This project has two aims:

1. To examine the causal effect of maternal smoking and drinking during pregnancy, and maternal BMI before pregnancy, on child development. More specifically, we are interested in outcomes relating to the child's birth, such as birth weight, as well as measures later in life such as academic outcomes, behavioural problems and child health (e.g. blood pressure).

2. To examine the effect of smoking and drinking on BMI or fat mass, both at the mother and child level.

As the relationships between (maternal) smoking, drinking, BMI and (child) development are likely to be subject to confounding in observational studies, we will identify the causal effect by using specific genetic markers that have been robustly identified to affect smoking, drinking or BMI as instrumental variables in a Mendelian randomization set-up.

We are aware that other researchers are also currently working on similar research questions using the ALSPAC data. For example, Sarah Lewis is involved in a project on alcohol led by Ron Gray, and we are aware that Rachel Freathy is looking at smoking-related variants. Hence, our aim is to explore this research question from a slightly different angle than that used in these existing projects. First, rather than examining the effect of these risky behaviours at the mean, we are specifically interested in their effects at different points in the outcome distribution. We will explore this distributional aspect with an instrumental variable quantile regression (IVQR) approach (Chernozhukov and Hansen, 2005, 2006).
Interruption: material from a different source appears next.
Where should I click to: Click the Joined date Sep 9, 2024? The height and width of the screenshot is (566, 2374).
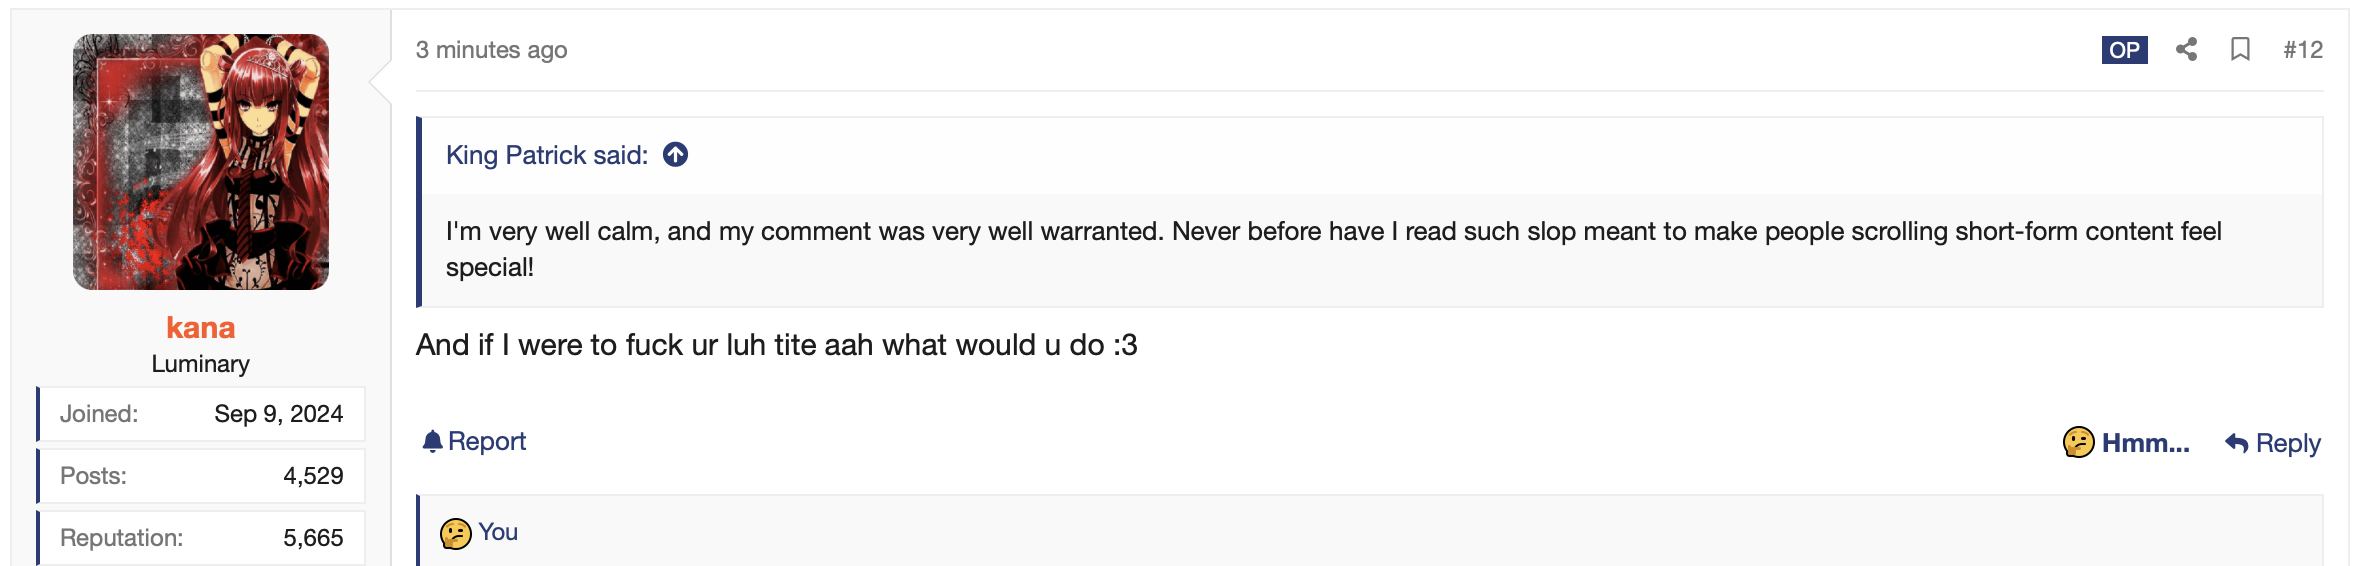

This will allow us to examine whether smoking and drinking has differential effects at different points in the (e.g.) birth weight or academic attainment distribution. Second, we are interested in the effect of different timings of smoking and drinking. For example, Freathy et al. (2009) show that the common polymorphismrs1051730 in the nicotinic acetylcholine receptor gene cluster (CHRNA5-CHRNA3-CHRNB4) is associated with heavier smoking in the first, but not third trimester. We will explore the effects of these different timings on our outcomes of interest.

We will use the variants CHRNA3 (rs1051730) and ADH1B (rs1229984) as instruments for smoking and alcohol consumption respectively. Finally, FTO (rs9939609) and MC4R (rs17782313) will be used as instruments for maternal BMI. Within the ALSPAC cohort, data have already been collected on a series of SNPs, with robust evidence that these SNPs affect these risky behaviours, which has been replicated in different independent samples (see e.g. Freathy et al., 2009; Zuccolo et al, 2009; Frayling et al., 2007; Loos et al., 2008). As such, we wish to use these in IVQR analyses, allowing us to specifically examine the distributional effects on these outcomes of interest.

We will also discuss the potential limitations of power within this setting. We are aware that (a) the minor allele rs1229984 is relatively rare in the ALSPAC population (MAF 2.4%), and that (b) the genetic effects on the intermediate trait are relatively small. Hence, depending on the variation required to shift the outcome of interest, this may lead to low power. The implications will differ depending on the outcome of interest, which is something we will discuss in the paper. For example, it may be easier to find effects on child birth weight compared to effects on their educational outcomes.

As the principle applicant already has access to the ALSPAC data on child and family background characteristics, we only wish to obtain (a) the more detailed measures of maternal smoking and drinking and (b) the genetic markers related to mother's BMI, smoking and drinking.